Muito desse mistério foi esclarecido. Mohan Marimuthu, pesquisador do Centro de Genoma UC Davis e Departamento de Biologia Vegetal, com Comai, Maruthachalam (agora no Instituto Indiano de Educação em Ciência e Pesquisa, Kerala) e colegas descobriram que quando a proteína CENH3 é alterada, ela é removida do DNA no ovo antes da fertilização, enfraquecendo o centrômero.

"Nas divisões embrionárias subsequentes, os centrômeros depletados de CENH3 contribuídos pelo óvulo deixam de competir com os ricos em CENH3 contribuídos pelo esperma e o genoma feminino é eliminado", disse Comai.

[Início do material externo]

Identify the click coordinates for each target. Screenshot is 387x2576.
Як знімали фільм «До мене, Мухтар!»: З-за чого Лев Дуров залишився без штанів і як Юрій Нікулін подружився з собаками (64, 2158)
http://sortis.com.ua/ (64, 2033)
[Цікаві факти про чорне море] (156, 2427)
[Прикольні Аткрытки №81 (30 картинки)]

A descoberta de que qualquer esgotamento seletivo de CENH3 gera fraqueza do centrômero explica os resultados originais de Chan e Maruthachalam, bem como novos resultados de outros laboratórios em trigo e milho, disse Comai. Este novo conhecimento deve facilitar a indução de haplóides em plantas de cultivo , disse ele.

Os autores adicionais do artigo são: na UC Davis, Anne Britt e Sundaram Kuppu; Ramesh Bondada, Instituto Indiano de Educação e Pesquisa em Ciências; e Ek Han Tan, Universidade do Maine.